**Challenge A:** According to the ParaView forum post, how long did the 53GB file take to load once the user switched to the OSMESA version?
**Challenge B:** Reproduce the passage of the ParaView forum post that begins at the words "The user that" and stops after the words "very marginal difference.".

**Page extract:**
With the EGL package, we do not see too much difference from the OSMESA version. The MPI package did not run and, even though I managed to load the “libOpenGL.so.0”, it gave me error when connecting to PV Server.

In summary, we can see CPU differences on the first category, but GPU really seems to make a difference. Also, I was expecting EGL to be much faster than OSMESA but this is not the case.

As for your questions, I am loading a 1gb file that renders a 3d cube and I measure from the time I click on “Apply” until the cube renders on the screen and I can move with my mouse.
The user that I am supporting provided the file and I don’t have more knowledge about ParaView so I am not sure about the default rendering backend you mentioned.

What I did was basically downloading the “MPI”, “OSMESA” and “EGL” files from ParaView website, unpacked the tar files on the server and ran pvserver like I wrote above. All versions are 5.10.1, including the one I am running on my laptop (and connecting to PV Server) on Windows 11.

I tried to play a bit with ntasks-per-node and cpus-per-task, but it did not make a lot of difference. Also, the flag --force-offscreen-rendering seemed to always make it run slightly faster, but again, a very marginal difference.

Finally, the user complained that he was trying to load a 53GB file and it took 37 minutes before ParaView just crashed and he did not manage to load his file (when he was using the MPI version). Once he started using the OSMESA version like on the benchmark 6, the same file loaded within less than 7 minutes.

Sorry for the long post, I just wanted to provide more context and try to understand why the GPU node makes a difference, especially for updating our documentation.

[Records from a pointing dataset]
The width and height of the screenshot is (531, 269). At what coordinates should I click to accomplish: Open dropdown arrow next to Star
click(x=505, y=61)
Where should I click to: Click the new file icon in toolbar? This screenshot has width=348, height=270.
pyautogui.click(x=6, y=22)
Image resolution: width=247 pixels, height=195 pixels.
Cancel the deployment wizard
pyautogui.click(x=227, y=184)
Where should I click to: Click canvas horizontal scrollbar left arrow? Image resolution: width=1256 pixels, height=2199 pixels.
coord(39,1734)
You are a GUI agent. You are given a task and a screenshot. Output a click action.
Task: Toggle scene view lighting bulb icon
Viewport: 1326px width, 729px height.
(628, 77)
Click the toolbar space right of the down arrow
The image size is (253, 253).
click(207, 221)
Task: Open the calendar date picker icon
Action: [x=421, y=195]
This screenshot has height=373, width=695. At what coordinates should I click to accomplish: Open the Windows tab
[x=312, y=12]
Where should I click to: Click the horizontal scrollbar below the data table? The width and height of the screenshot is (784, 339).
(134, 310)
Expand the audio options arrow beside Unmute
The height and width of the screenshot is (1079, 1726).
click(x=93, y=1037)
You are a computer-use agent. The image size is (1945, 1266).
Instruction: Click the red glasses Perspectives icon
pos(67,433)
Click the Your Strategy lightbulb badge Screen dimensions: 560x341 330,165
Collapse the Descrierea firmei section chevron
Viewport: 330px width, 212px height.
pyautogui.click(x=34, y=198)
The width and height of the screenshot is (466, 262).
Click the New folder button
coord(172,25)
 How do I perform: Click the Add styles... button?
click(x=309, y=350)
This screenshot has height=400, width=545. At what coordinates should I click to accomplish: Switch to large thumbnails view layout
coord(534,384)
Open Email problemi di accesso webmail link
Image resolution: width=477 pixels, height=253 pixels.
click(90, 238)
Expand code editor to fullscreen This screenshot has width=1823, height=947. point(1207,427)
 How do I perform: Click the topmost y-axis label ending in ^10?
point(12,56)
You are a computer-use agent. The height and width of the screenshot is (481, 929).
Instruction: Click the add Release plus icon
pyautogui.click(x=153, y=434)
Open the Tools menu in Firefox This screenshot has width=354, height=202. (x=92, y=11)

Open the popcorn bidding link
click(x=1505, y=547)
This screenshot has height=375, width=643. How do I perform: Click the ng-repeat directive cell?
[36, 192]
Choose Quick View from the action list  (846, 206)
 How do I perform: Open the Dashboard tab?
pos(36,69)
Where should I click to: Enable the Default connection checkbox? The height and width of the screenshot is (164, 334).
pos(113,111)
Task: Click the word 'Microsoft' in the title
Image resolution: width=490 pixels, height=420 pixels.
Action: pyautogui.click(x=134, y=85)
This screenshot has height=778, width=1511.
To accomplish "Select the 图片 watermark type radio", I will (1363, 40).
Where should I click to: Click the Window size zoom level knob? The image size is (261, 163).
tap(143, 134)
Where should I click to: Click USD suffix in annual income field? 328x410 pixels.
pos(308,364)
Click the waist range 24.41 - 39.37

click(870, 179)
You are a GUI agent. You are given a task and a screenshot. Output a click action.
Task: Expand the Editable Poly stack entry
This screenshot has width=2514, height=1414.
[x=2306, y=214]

**Problem solution A:** Less than 7 minutes.

**Problem solution B:**
The user that I am supporting provided the file and I don’t have more knowledge about ParaView so I am not sure about the default rendering backend you mentioned.

What I did was basically downloading the “MPI”, “OSMESA” and “EGL” files from ParaView website, unpacked the tar files on the server and ran pvserver like I wrote above. All versions are 5.10.1, including the one I am running on my laptop (and connecting to PV Server) on Windows 11.

I tried to play a bit with ntasks-per-node and cpus-per-task, but it did not make a lot of difference. Also, the flag --force-offscreen-rendering seemed to always make it run slightly faster, but again, a very marginal difference.